# Exporter Helper

This package provides reusable implementations of common capabilities for exporters.
Currently, this includes queuing, batching, timeouts, and retries.

## Configuration

The following configuration options can be modified:

### Retry on Failure

- `retry_on_failure`
  - `enabled` (default = true)
  - `initial_interval` (default = 5s): Time to wait after the first failure before retrying; ignored if `enabled` is `false`
  - `max_interval` (default = 30s): Is the upper bound on backoff; ignored if `enabled` is `false`
  - `max_elapsed_time` (default = 300s): Is the maximum amount of time spent trying to send a batch; ignored if `enabled` is `false`. If set to 0, the retries are never stopped.
  - `multiplier` (default = 1.5): Factor by which the retry interval is multiplied on each attempt; ignored if `enabled` is `false`

### Sending Queue

- `sending_queue`
  - `enabled` (default = true)
  - `num_consumers` (default = 10): Number of consumers that dequeue batches; ignored if `enabled` is `false`
  - `wait_for_result` (default = false): determines if incoming requests are blocked until the request is processed or not.
  - `block_on_overflow` (default = false): If true, blocks the request until the queue has space otherwise rejects the data immediately; ignored if `enabled` is `false`
  - `sizer` (default = requests): How the queue and batching is measured. Available options:
    - `requests`: number of incoming batches of metrics, logs, traces (the most performant option);
    - `items`: number of the smallest parts of each signal (spans, metric data points, log records);
    - `bytes`: the size of serialized data in bytes (the least performant option).
  - `queue_size` (default = 1000): Maximum size the queue can accept. Measured in units defined by `sizer`
  - `batch`: see below.

**Failure behavior**: If data cannot be added to the sending queue, it is typically dropped. This occurs when the queue has reached its configured capacity or, for persistent queues, when the underlying storage cannot accept additional data (for example, due to insufficient disk space or I/O errors).
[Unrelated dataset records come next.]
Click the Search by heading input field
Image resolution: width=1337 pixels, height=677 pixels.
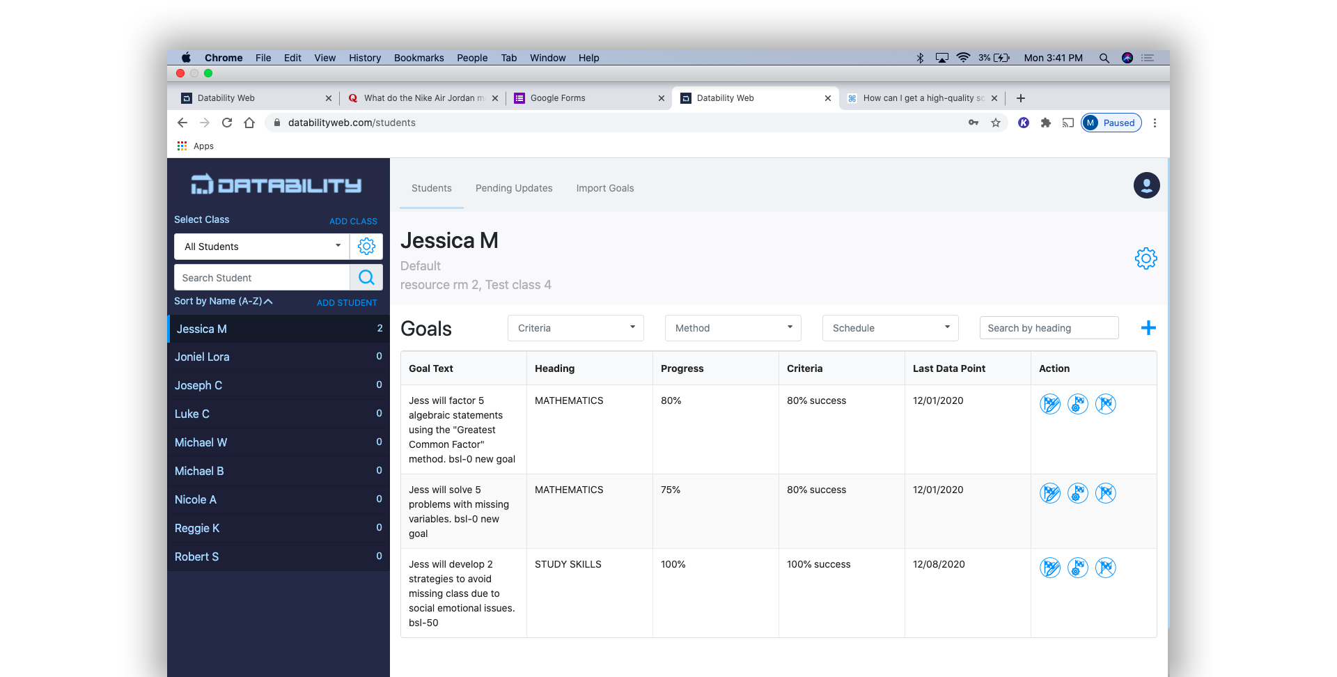[x=1048, y=328]
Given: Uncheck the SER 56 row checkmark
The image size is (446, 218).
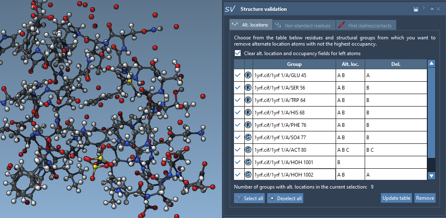Looking at the screenshot, I should 238,88.
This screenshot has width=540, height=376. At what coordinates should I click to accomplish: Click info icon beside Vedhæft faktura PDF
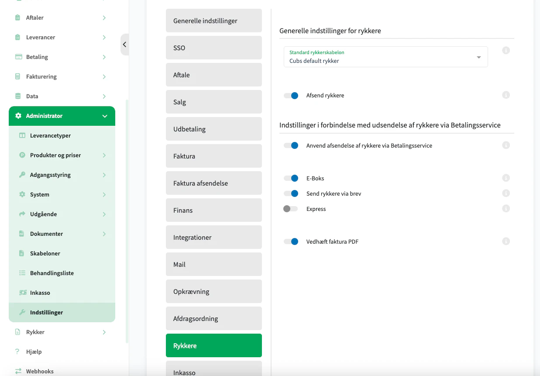506,241
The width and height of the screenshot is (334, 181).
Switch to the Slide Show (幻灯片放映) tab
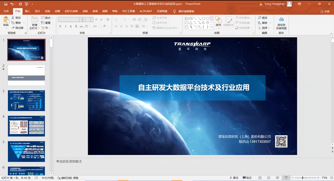[x=71, y=11]
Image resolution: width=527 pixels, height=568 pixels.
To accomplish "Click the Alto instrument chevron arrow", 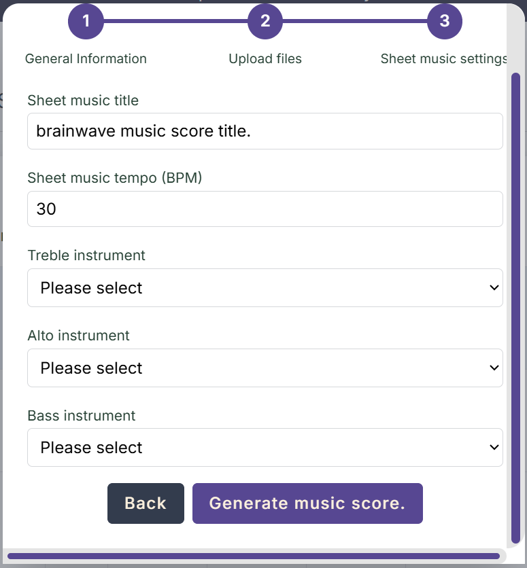I will [494, 368].
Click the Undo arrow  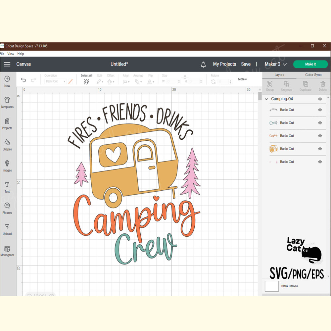pyautogui.click(x=23, y=80)
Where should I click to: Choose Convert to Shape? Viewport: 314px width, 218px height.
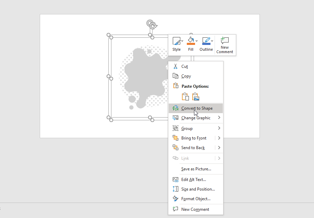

When `block_on_overflow` is enabled, the caller may instead wait until space becomes available, and the request may still be enqueued if capacity frees up before the timeout.
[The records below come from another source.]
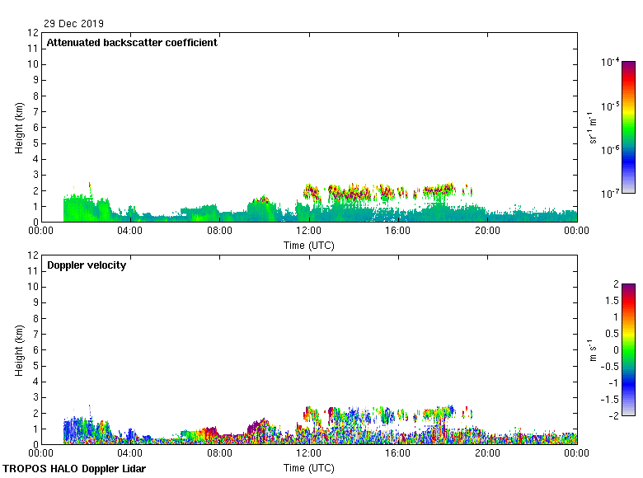The width and height of the screenshot is (643, 478).
Task: Click the 04:00 tick on upper time axis
Action: click(x=130, y=231)
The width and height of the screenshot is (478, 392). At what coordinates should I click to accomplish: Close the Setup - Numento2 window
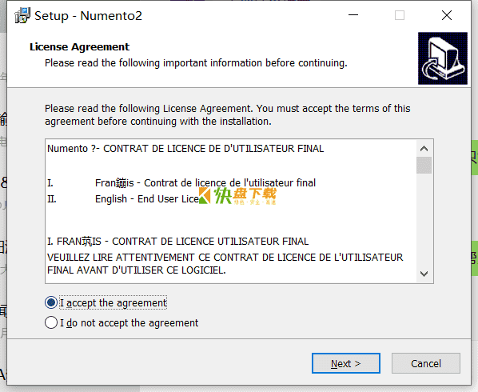[x=447, y=15]
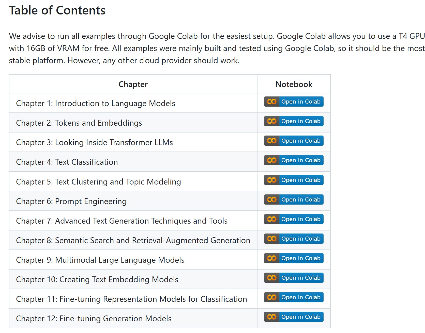Click Colab icon for Chapter 3 row
Screen dimensions: 425x333
(x=272, y=141)
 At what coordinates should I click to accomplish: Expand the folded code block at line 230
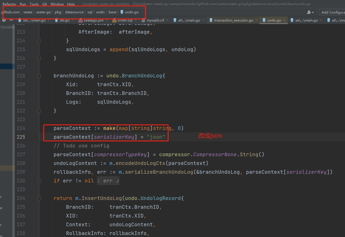click(39, 181)
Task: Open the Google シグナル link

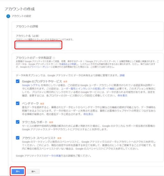Action: (x=31, y=85)
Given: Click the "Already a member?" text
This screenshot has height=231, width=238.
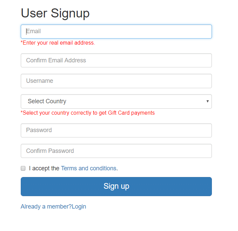Looking at the screenshot, I should 46,207.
If data is rejected before entering the queue, it does not reach the exporter retry logic. Such enqueue failures are reported by the `otelcol_exporter_enqueue_failed_*` metrics.
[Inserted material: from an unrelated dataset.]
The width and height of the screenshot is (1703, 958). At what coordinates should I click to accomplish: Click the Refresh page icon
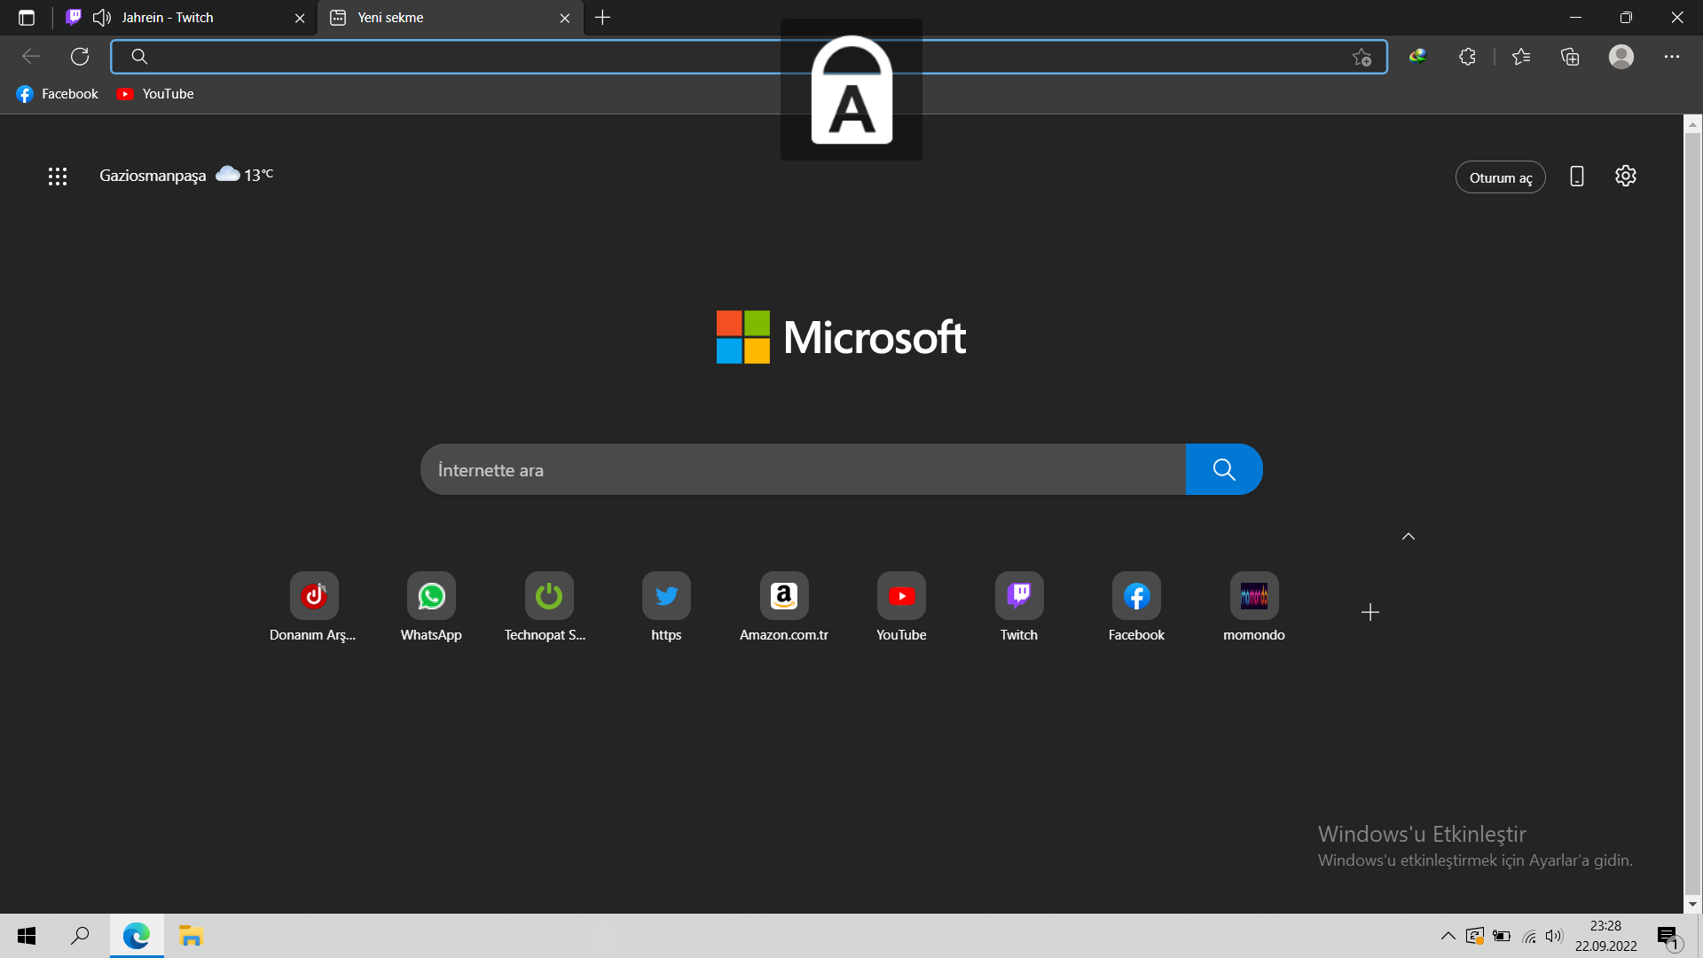tap(80, 57)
#### Sending queue batch settings

Batch settings are available in the sending queue. Batching is disabled, by default. To enable default
batch settings, use `batch: {}`. When `batch` is defined, the settings are:

- `flush_timeout` (default = 200 ms): time after which a batch will be sent regardless of its size. Must be a non-zero value;
- `min_size` (default = 8192): the minimum size of a batch; should be less than or equal to the `sending_queue::queue_size` if `sending_queue::batch::sizer` matches `sending_queue::sizer`.
- `max_size` (default = 0): the maximum size of a batch, enables batch splitting. The maximum size of a batch should be greater than or equal to the minimum size of a batch. If set to zero, there is no maximum size;
- `sizer`: see below.
- `partition`: see below.

The `batch::sizer` field is given special treatment because the queue itself also defines a `sizer`. This field supports using different size limits for the queue and batch-related logic.

If the `batch::sizer` field is not set, it takes its value from the parent structure.

If `sending_queue::sizer` is not set, `batch::sizer` defaults to `items`.

Available `batch::sizer` options:

- `items`: number of the smallest parts of each signal (spans, metric data points, log records);
- `bytes`: the size of serialized data in bytes (the least performant option).

The `batch::partition` configuration defines the partitioning of the batches.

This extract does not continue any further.